Le cri de la chouette.

 

 

Ces lignes ont été écrites par un ancien secrétaire général de l’Elysée (qui ? un petit effort, voyons !) et publiées dans l’édition de poche d’un texte paru en 2003 (pages 131 et 132) :

 

« Des médias sont tentés de distiller l’information pour la faire bondir ou rebondir, pour nourrir toujours plus le spectacle, plus fort et plus grand…D’autant que l’urgence est l’une des clés de la perversion du système.

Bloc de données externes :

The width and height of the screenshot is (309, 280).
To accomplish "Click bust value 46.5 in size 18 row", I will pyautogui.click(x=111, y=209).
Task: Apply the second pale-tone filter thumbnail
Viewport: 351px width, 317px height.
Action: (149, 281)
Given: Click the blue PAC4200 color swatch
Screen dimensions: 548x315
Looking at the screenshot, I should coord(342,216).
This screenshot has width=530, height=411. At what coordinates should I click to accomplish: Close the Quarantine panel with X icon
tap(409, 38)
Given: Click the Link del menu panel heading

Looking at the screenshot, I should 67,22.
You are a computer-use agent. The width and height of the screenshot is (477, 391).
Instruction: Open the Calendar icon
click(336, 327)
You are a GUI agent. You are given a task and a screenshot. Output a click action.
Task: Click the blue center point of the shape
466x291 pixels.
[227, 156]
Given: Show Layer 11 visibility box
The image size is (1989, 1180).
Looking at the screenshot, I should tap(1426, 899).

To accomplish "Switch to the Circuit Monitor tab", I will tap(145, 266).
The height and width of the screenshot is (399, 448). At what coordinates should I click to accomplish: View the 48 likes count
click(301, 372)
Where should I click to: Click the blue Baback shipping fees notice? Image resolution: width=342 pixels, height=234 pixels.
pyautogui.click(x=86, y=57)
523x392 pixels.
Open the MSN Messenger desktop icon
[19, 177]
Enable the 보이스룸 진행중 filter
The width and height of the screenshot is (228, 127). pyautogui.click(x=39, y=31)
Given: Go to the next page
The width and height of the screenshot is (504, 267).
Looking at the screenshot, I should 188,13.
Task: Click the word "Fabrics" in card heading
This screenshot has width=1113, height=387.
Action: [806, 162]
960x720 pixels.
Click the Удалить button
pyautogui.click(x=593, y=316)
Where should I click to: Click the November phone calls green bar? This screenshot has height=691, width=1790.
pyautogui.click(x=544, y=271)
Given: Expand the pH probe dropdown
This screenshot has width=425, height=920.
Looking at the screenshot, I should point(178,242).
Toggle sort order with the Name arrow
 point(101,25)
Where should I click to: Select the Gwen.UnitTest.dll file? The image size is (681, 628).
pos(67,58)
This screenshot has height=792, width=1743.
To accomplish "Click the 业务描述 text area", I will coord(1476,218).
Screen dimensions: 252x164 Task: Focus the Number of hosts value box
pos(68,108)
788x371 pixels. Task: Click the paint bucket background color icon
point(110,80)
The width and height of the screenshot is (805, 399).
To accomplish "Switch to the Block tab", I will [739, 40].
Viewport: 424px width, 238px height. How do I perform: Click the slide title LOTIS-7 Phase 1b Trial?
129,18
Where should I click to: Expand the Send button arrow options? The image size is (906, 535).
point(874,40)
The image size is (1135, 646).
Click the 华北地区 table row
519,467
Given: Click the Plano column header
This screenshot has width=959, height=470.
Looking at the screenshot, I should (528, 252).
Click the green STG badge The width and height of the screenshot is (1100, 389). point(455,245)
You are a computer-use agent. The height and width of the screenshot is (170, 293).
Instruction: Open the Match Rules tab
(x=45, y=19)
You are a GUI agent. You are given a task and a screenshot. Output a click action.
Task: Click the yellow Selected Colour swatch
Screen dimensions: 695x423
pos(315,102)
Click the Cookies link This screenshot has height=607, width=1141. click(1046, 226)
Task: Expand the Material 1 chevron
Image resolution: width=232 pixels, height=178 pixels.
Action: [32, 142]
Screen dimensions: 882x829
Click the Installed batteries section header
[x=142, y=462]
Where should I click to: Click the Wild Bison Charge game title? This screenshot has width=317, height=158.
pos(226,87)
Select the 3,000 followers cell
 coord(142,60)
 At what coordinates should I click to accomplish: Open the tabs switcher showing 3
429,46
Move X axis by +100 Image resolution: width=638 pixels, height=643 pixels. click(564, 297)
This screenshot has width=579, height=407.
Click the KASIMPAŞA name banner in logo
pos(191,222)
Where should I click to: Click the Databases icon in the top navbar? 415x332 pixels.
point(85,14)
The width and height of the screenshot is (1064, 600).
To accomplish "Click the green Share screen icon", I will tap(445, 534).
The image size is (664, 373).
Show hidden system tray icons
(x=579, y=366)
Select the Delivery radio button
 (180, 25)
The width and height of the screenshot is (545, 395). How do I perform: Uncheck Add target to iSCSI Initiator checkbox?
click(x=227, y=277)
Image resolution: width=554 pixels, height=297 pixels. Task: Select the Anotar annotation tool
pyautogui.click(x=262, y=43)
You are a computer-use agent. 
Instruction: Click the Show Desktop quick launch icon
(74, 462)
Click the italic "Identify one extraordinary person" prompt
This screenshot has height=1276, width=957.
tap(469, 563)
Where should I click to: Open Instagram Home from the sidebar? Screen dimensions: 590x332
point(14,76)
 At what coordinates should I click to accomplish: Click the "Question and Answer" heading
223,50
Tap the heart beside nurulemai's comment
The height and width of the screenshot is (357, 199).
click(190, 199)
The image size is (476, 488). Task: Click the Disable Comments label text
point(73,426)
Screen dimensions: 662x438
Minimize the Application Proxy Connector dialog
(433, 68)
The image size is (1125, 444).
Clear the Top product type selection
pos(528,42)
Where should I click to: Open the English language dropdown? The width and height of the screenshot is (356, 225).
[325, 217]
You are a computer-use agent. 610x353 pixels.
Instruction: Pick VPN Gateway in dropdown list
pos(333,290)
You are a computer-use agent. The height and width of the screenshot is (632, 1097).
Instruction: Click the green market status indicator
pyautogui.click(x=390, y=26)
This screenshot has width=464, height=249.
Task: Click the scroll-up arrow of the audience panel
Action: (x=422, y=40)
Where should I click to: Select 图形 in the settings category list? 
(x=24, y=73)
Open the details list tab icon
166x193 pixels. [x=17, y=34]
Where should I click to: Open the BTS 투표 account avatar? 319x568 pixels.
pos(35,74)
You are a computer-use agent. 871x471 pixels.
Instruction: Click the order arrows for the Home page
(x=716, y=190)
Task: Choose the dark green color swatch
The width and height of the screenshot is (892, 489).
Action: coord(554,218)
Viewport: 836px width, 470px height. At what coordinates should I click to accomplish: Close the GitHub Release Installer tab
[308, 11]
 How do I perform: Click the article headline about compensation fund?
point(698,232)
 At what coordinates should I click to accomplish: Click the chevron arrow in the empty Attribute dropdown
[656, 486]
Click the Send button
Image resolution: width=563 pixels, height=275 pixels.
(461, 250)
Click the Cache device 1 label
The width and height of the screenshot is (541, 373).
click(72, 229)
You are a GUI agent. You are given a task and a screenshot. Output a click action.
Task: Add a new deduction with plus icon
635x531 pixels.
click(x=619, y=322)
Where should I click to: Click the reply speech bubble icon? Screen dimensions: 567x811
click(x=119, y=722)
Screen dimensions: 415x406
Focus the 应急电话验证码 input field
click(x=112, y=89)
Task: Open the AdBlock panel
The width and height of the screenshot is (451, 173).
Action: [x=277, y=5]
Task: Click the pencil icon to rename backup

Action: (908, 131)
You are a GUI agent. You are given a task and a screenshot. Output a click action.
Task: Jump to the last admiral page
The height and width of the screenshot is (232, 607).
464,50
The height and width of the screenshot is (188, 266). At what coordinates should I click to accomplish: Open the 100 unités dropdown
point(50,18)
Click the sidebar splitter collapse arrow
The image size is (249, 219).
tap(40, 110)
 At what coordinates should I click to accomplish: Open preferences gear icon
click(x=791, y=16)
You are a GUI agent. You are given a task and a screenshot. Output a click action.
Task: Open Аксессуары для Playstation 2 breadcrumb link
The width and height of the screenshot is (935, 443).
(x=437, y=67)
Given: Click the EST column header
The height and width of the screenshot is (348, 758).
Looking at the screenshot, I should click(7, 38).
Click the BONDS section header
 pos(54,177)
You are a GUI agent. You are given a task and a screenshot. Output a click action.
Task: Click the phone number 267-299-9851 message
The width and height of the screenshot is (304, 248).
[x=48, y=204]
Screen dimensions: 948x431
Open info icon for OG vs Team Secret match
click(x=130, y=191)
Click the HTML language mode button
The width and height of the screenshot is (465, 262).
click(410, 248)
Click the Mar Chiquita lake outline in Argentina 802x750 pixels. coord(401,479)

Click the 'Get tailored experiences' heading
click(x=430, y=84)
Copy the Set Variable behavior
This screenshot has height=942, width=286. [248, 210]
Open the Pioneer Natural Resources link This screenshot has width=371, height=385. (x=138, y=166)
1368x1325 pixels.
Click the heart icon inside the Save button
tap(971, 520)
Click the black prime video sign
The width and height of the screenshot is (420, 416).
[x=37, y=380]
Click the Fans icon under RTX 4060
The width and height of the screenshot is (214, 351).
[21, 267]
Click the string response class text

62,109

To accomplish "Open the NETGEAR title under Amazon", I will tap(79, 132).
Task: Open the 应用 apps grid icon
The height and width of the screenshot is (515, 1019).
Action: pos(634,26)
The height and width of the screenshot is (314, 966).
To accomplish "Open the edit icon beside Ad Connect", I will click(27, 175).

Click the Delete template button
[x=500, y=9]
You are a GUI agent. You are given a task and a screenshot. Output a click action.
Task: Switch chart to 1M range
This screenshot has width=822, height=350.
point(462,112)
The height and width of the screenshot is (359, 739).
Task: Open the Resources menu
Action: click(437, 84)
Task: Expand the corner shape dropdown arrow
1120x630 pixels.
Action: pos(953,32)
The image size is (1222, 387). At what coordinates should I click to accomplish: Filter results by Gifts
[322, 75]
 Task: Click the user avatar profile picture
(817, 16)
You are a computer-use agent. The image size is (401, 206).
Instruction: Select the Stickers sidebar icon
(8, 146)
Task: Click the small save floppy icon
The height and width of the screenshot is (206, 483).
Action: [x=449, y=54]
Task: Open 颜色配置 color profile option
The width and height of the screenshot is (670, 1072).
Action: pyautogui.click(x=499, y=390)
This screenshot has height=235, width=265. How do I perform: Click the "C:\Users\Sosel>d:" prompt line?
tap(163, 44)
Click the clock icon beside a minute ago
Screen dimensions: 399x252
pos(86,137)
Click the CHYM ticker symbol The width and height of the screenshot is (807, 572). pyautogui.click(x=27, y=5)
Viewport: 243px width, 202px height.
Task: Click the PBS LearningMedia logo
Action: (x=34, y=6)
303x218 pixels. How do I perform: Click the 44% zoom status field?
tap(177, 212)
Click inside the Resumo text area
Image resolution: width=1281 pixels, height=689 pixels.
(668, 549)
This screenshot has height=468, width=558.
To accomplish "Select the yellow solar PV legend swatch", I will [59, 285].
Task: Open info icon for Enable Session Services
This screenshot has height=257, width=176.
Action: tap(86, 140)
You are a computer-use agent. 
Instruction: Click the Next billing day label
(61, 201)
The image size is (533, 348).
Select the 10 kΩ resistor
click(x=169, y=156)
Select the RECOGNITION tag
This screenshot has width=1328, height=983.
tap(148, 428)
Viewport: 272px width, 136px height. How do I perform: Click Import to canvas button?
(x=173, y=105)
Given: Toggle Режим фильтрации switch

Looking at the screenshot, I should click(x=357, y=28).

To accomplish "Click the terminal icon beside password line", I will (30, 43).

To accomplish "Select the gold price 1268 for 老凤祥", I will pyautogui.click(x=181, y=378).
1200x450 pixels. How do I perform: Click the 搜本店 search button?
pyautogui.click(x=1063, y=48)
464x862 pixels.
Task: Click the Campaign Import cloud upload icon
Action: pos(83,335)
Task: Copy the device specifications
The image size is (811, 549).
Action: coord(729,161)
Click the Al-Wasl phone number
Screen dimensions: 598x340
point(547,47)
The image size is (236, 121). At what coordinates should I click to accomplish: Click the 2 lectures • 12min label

Il s’agit de faire vite avant les autres… On assène, on s’étonne, on se scandalise, la presse participe aux jeux d’un pouvoir qui lui manifeste sa méfiance ou sa sympathie, quand ce n’est pas de la complaisance… Tout se trouve grossi, déformé et en même temps simplifié, personnalisé car il faut en permanence plaire et frapper les esprits… Il (le journaliste) éprouve le sentiment prométhéen de tout savoir, de tout comprendre et de pouvoir tout juger avant tout le monde… Pour la petite et la grande actualité, les médias n’hésitent pas à s’engager sur la voie de l’amalgame, des accusations et des offenses… »

 

Et un peu plus loin, page 136 :

 

« Les complicités au gré de calculs et des ambitions se nouent, saintes alliances ou troubles allégeances, officielles ou clandestines, du politique au journaliste, du juge au policier, en passant par l’homme d’affaires, par petits clans ou en réseaux. Peu à peu ces complicités dégénèrent de simples manipulations en complots ; elles entretiennent une culture de la délation où la fin justifie les moyens. »

 

Une paire de réflexions pour cet été pour n’être pas trop dupes de ce qui se joue sur notre scène médiatico-politique.